The answer to this equation will depend on the particular facts of a transaction and will invariably be a flashpoint for disagreement between prosecutors and providers. What happens, for example, if a provider releases protected information, believing the release to be acceptable, only to face an allegation later that the release violated the Privacy Rule? Will the provider’s belief that the release was acceptable demonstrate his or her lack of intent to violate HIPAA and prevent legal action? The answer will depend on whether the provider made reasonable efforts to limit the use and distribution of the information to the minimum necessary to accomplish the intended purpose of the use or disclosure. If these elements of HIPAA were not met by the provider, a “knowing” violation probably occurred.

Furthermore, because the sanctions in each category are for each alleged violation, if a provider is alleged to have engaged in four releases of protected information that are subsequently found to be “knowing,” the potential sanctions would be $200,000 and up to 4 years imprisonment. If the provider is alleged to have released the protected information on four occasions for “commercial advantage,” the potential sanctions would be $1,000,000 and up to 40 years imprisonment.

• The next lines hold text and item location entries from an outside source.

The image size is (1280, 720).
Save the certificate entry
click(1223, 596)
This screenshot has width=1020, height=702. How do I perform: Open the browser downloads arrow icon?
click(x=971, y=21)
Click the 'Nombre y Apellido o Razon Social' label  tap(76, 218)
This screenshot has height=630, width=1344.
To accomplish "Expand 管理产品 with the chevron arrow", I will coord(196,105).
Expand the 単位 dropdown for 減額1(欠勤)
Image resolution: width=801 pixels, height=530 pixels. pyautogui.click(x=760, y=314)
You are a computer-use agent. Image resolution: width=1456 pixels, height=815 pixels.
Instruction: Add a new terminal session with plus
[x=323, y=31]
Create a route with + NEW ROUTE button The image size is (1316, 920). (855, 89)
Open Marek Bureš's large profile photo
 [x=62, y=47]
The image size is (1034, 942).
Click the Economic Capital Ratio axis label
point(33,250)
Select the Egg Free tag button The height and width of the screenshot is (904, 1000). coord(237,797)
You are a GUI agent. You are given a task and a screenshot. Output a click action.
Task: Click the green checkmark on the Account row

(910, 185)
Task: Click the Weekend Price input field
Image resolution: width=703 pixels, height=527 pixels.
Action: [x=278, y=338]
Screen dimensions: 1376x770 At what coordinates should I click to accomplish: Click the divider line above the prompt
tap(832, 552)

Finally, any person or entity that learns of actions by a provider that appear to violate the Privacy Rule may file a complaint with HHS’ Office of Civil Rights. Even if the person filing the report is not the subject of the protected information, the Office of Civil Rights is obligated to review the matter and initiate an investigation if warranted.

If the Office of Civil Rights determines that a HIPAA violation occurred, it may negotiate a corrective action plan with the provider, seek civil monetary penalties, or recommend criminal prosecution, depending on the facts of the case.

A civil monetary penalty of $100 for each act of noncompliance may be imposed, in lieu of criminal prosecution, for less serious cases. If multiple acts of noncompliance involve an “identical requirement or prohibition,” a maximum penalty of $25,000 may be imposed in any calendar year for such acts.

The liability risks for non-compliance with HIPAA, and particularly its Privacy Rule, should act as a powerful incentive for providers to devote the necessary time and resources to fully understand and fully implement the Act prior to the April 14, 2003, compliance deadline. Maintaining ongoing education and compliance efforts thereafter will be central to avoiding sanctions. Compliance with HIPAA is mandatory. The failure to acknowledge this reality and take the necessary steps now to be in full compliance will almost assuredly result in liability exposure in the future.